It has been five years since they worked together but tonight electronic sounds duo, Tat Ming Pair, will be electrifying their fans again with an anniversary concert at the Academic Community Hall.
It was a decade ago that a long-haired amateur musician named Anthony Wong Yiu-ming strode into a seedy studio, to answer an advertisement for a 'good singer'.
Inside he found Tats Lau Yee-tat, with his rock guitar, claiming to play electronic tunes. 'I can't recall what songs I sang in the audition. But none of them were very electronic, even though it turned out that Tat Ming Pair would be very electronic,' Wong, 33, said.
The chemistry that sprang up between the two was intense enough to convince Lau to drop his aspirations for underground projects and to focus on crafting Tat Ming.
A good friend, Winnie Yu - then veteran DJ and now head of Commercial Radio - gave them her blessing by naming the duo Tat Ming Pair and introducing them to record companies.

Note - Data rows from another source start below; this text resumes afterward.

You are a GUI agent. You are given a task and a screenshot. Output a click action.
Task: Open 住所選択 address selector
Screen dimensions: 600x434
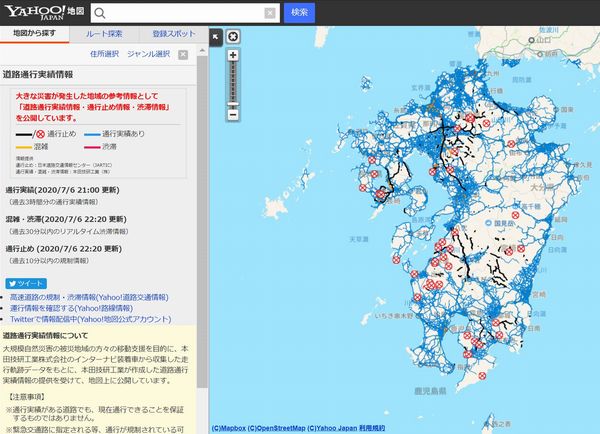[x=104, y=54]
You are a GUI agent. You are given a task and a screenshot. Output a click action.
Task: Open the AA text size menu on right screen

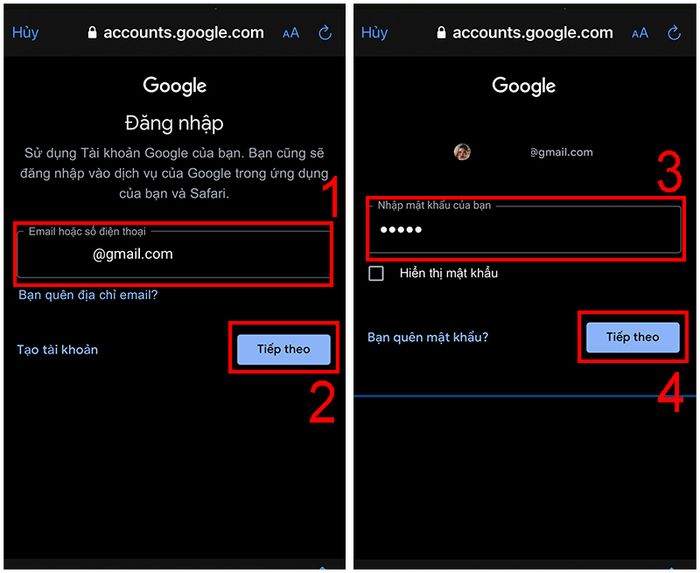click(640, 33)
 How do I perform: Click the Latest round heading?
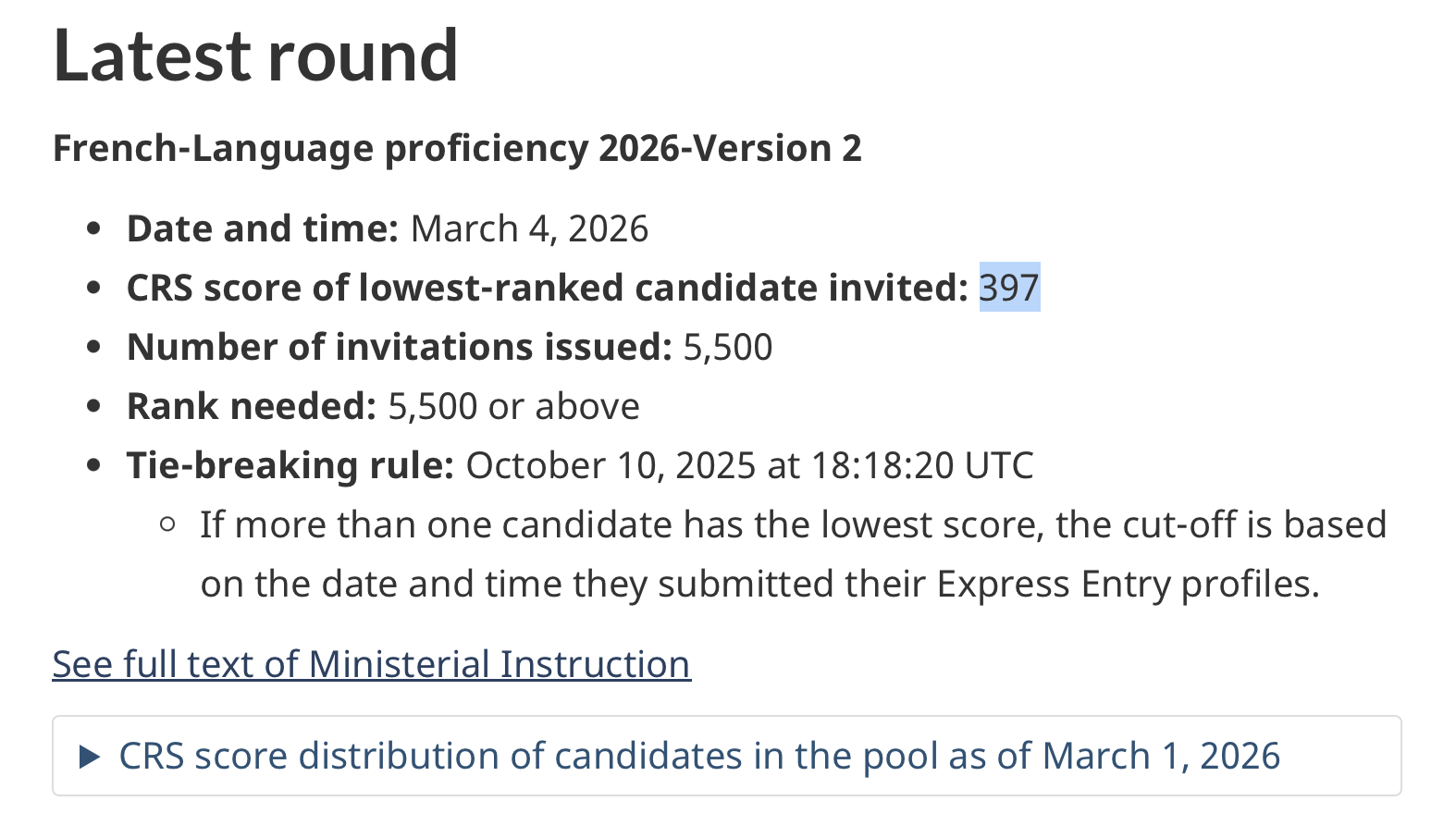click(x=255, y=55)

Eventually, a contract with PolyGram was signed. The deal shocked not only the duo but also the local Canto-pop scene - a mainstream label teaming up with an underground group was unusual.
'When we signed with PolyGram . . . it was simply that we didn't like to hear much of the music in Hong Kong. So we made our own music to provide an alternative for Hong Kong and ourselves,' Wong said. 'The influence that Tat Ming brought [to Hong Kong] was that our music captured Hong Kong's collective ideology in the 1980s and it's quite a unique Tat Ming feature.' They produced 14 albums and the gutter-to-glitz trend they started gave rise to the 'band boom'.